Pond partners

Features - Marketing

Cross merchandise pond products with plants to generate sales

February 23, 2011
Paula Biles

“Sell the sizzle, not the steak.”
In tough economic times it’s crucial to utilize smart marketing—to sell benefits, not features. In fact, the “sizzle” quote is from Elmer Wheeler, who formulated his sales strategy during that “other” Depression. Today, selling “sizzle” is just as relevant for pond liner as it is for automobiles.

Aquatic plants and colorful fish sell liner—not listings of chemical properties or boring black rolls in the back of a garden center. Cross merchandising aquatic plants with pond hard-goods is essential to demonstrate the benefits and joys of pond ownership. Plants are the reason why people have water gardens, so use them to show the product benefits found in those boring boxes, bottles and fittings that lurk in a not-particularly-attractive area of your store.

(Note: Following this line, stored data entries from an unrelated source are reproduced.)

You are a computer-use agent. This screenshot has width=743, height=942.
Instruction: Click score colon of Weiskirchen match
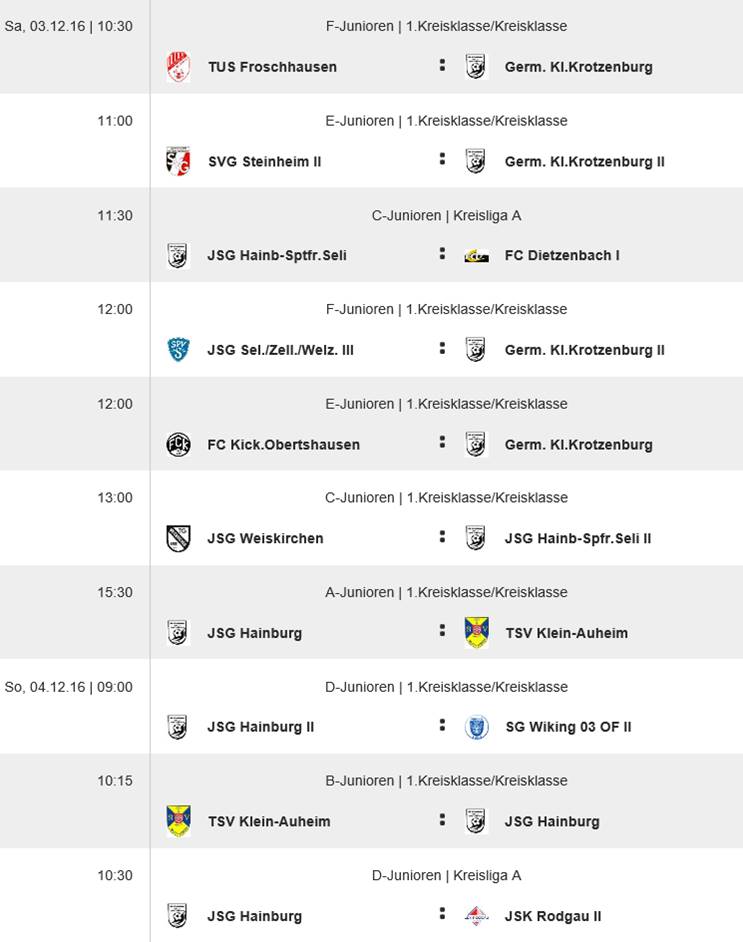[442, 537]
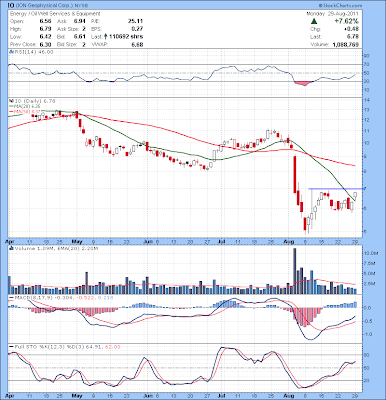Viewport: 386px width, 400px height.
Task: Click the red oversold RSI shaded area
Action: click(303, 83)
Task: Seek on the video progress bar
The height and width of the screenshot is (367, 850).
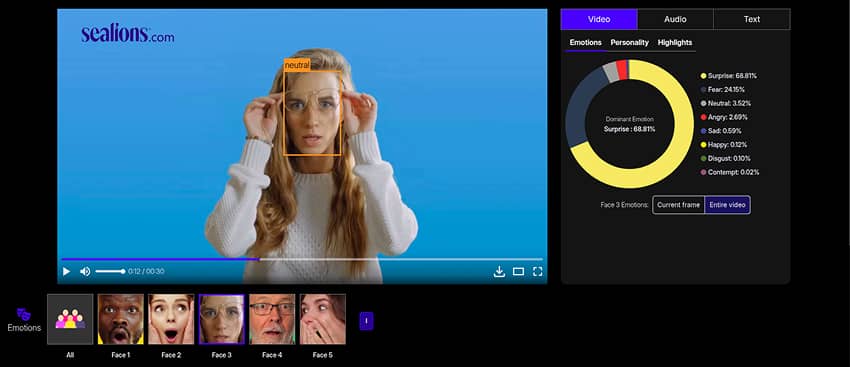Action: coord(301,259)
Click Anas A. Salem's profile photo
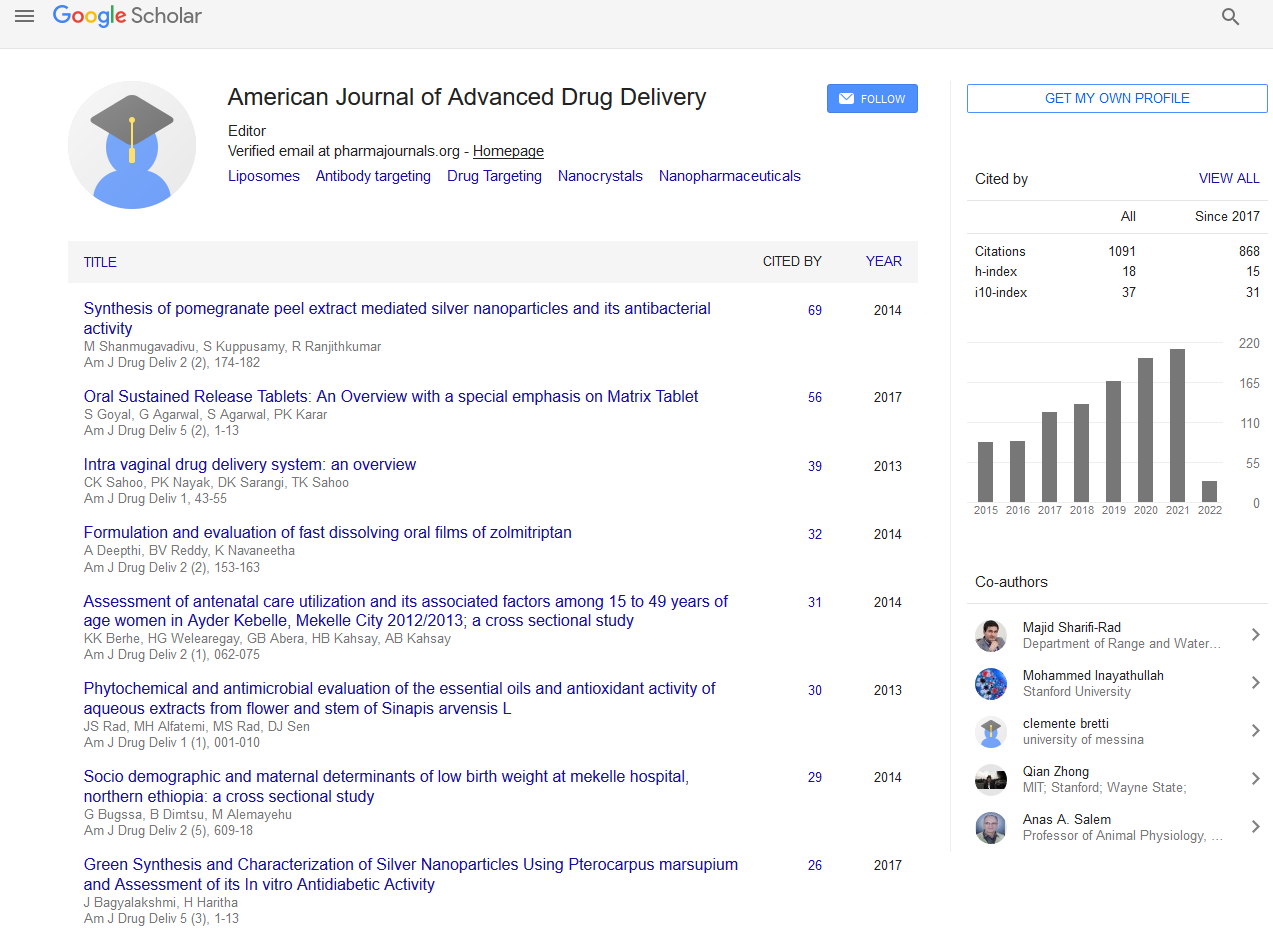The width and height of the screenshot is (1273, 934). click(x=990, y=828)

Appeal to senses and emotions
No matter how sexy you think a bottle of water clarifier is, it can’t attract customers like a pond with sparkling water, beautiful lilies and darting goldfish. Even a small display pond or tank with plants can appeal to the senses and attract more buyers. Showing the ultimate benefits of pond chemicals is what will help you clinch the sale. A water garden display can also help sell pond liner, pumps, filters and recommended maintenance supplies. Plus, providing aquatic sights and sounds will sell plants while attracting potential new customers for both living and inanimate pond products.

Aquatic plants appeal to the senses in a big way. They are colorful, and many have variegated foliage that puts on a show even when they are not blooming. A lush water garden display encourages customers to linger and imagine the pond in their own backyard, which is not something that happens while viewing a shelf of pumps. Terrestrial plants can even be creatively and effectively used to show off pond hard-goods.

Integrate goods with plants
Create display ponds in prominent locations to showcase products and plants. Be sure to include attractive, easily readable signage with details about the pumps, filters and other accessories used to create the relaxing retreats.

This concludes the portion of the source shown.